That last entry got me thinking about how Reality TV has accelerated the decline of television. It is a virus that is slowly corrupting our culture and turning it into an endless stream of checkout counter tabloids. The pessimist would decry this filth. I'm somewhat of an optimist. Since it is unlikely that our voyeuristic culture will ever turn on "Reality" I have to come up with a way to profit from this genre. If I can't fight'em, might as well write for them.
Here are a few show ideas...
- Battle of the Religions- This is so obvious and can go in so many different directions that I'm surprised that there already aren't a handful of shows out there that are trying to capitalize on the fact that almost the entire planet believes in one religion or the other. And it would have the ultimate prize. The rest of the planet would have to convert to the religion of the victor.
- Penning for Jesus- Do you ever get amused by the pithy and creative statements on the marquee of your local community church? This show will appeal to the religious right and will feature competitions in order to discover who can come up with the best traffic stopping statements.
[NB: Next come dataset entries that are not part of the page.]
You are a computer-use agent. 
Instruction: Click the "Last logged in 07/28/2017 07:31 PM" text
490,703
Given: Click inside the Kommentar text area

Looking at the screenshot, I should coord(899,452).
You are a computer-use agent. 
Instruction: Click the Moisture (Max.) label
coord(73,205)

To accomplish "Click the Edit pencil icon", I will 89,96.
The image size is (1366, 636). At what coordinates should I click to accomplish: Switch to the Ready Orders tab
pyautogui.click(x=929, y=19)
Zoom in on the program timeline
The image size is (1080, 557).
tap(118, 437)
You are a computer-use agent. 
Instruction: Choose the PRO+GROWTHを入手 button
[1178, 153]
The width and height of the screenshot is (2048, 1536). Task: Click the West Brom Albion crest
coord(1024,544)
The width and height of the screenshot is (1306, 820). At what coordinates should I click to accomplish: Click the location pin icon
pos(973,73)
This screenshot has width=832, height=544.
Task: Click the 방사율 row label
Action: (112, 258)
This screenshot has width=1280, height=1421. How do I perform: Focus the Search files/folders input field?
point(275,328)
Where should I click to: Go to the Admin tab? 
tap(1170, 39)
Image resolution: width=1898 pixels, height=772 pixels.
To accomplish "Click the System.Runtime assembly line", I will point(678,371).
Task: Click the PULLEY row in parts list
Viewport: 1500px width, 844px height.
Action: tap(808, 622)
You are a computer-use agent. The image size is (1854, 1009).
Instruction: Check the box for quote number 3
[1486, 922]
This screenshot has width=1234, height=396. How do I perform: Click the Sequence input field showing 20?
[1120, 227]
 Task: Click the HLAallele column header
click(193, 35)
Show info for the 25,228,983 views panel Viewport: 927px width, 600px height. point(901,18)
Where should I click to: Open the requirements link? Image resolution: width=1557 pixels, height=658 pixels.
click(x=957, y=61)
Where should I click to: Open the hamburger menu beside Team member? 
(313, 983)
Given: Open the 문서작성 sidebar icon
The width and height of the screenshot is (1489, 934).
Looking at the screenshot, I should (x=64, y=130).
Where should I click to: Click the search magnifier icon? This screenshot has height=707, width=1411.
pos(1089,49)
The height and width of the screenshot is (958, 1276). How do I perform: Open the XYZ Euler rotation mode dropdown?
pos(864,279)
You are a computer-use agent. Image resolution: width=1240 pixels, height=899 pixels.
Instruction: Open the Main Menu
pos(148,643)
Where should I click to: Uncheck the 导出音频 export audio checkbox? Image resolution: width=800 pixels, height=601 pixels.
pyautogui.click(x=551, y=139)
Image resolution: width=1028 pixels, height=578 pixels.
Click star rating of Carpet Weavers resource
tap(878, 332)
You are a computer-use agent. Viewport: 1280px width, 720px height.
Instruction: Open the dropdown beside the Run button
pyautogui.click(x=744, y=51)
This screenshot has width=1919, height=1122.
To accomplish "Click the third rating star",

- Day Labor Wars- The Hispanic population continues to boom but there is not a reality show that acknowledges this growth. This show will be a virtual iron man that will force contestants to perform such challenges as advanced palm trimming, how to stand out in the local Home Depot parking lot, and practical survival while having no legal identity.
- Pinewood Derby: The truth behind the Blue Ribbon- A candid look at the no-holds barred competition that takes place in this annual fathers and son ritual. Values and social decorum will be cast aside all in the name of collecting the blue ribbon.
- Penalty Kicks- America's search for the all-American mom. A panel of judges will put a group of soccer moms through a grueling set of tests in order to find the perfect soccer mom. Such tasks will be minivan obstacle course, extreme budget grocery shopping, and creative casserole presentation.
2 comments:
Nos. 3 and 4 are easily my favorite, with No. 1 getting an honorable mention.
Dude, I love the pinewood derby idea. That would be great.
But honestly, a battle of the religions has real legs. You should develop that. I should help.